Par courrier de son mandataire du 15 mai 2007, Monsieur … fit introduire auprès du ministre une demande en obtention d’une autorisation de séjour pour raisons humanitaires et, en ordre subsidiaire, en obtention d’un statut de tolérance sur base de l’article 22 de la loi modifiée du 5 mai 2006 relative au droit d’asile et à des formes complémentaires de protection.

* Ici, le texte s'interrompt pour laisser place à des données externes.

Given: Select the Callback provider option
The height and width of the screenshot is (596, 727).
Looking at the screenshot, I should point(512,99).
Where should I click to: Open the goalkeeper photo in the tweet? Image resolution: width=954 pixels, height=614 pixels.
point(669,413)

Par courrier du 21 mai 2007, Monsieur … compléta sa demande en soumettant une nouvelle pièce au ministre.
Par décision du 7 juin 2007, le ministre refusa de faire droit à la demande d’une autorisation de séjour au motif que Monsieur … ne disposerait pas de moyens d’existence personnels suffisants conformément à l’article 2 de la loi modifiée du 28 mars 1972 concernant 1) l’entrée et le séjour des étrangers, 2) le contrôle médical des étrangers ; 3) l’emploi de la main-d’œuvre étrangère, et que l’intéressé ne ferait pas non plus état de raisons humanitaires valables justifiant une autorisation de séjour au Luxembourg. Il rejeta également la demande en obtention d’un statut de tolérance, formulée à titre subsidiaire, au motif qu’il n’existerait pas de preuves que l’exécution matérielle de l’éloignement de Monsieur … serait impossible en raison de circonstances de fait.
Par requête déposée au greffe du tribunal administratif le 18 juillet 2007, Monsieur … a fait introduire un recours tendant à la réformation, sinon à l’annulation de la décision ministérielle précitée du 7 juin 2007.

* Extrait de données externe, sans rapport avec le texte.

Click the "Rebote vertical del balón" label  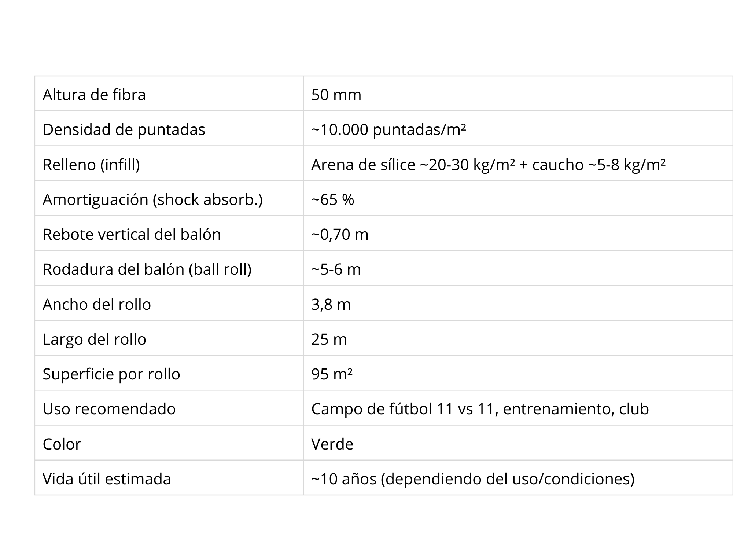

Aucun recours au fond n’étant prévu en matière d’octroi d’une autorisation de séjour sur base de l’article 2 de la loi précitée du 28 mars 1972, ni en matière de refus d’un statut de tolérance sur base de l’article 22 de la loi précitée du 5 mai 2006, le tribunal n’est pas compétent pour connaître du recours principal tendant à la réformation de la décision déférée.
Le recours subsidiaire en annulation est recevable pour avoir être été introduit dans les formes et délai de la loi.
A l’appui de son recours, le demandeur soutient tout d’abord en ce qui concerne le motif du défaut de moyens d’existence personnels, qu’il pourrait compter sur des amis installés au Luxembourg pour l’aider financièrement et notamment sur sa compagne, Mme …, de nationalité portugaise, qui vivrait au pays depuis 16 ans et qui aurait signé le 12 juillet 2006 une déclaration de prise en charge en sa faveur, de sorte qu’il ne serait pas une charge pour l’Etat luxembourgeois. Il reproche dans ce contexte à l’administration de ne pas avoir pris en considération cette déclaration de prise en charge qui aurait pourtant été annexée à sa demande. Il précise encore que depuis le mois de juillet 2006, il vivrait chez sa compagne avec laquelle il entretiendrait une relation sentimentale depuis novembre 2005 et qu’ils envisageraient de se marier prochainement. Il ajoute qu’il aurait toujours été bon élève et qu’il aurait travaillé comme mécanicien durant 18 mois à Lomé avant de se mettre à son compte comme « moto-taxi », ce qui démontrerait sa volonté de ne pas vivre à la charge des autres, et qu’il souhaiterait homologuer son diplôme de mécanicien pour pouvoir travailler au Luxembourg.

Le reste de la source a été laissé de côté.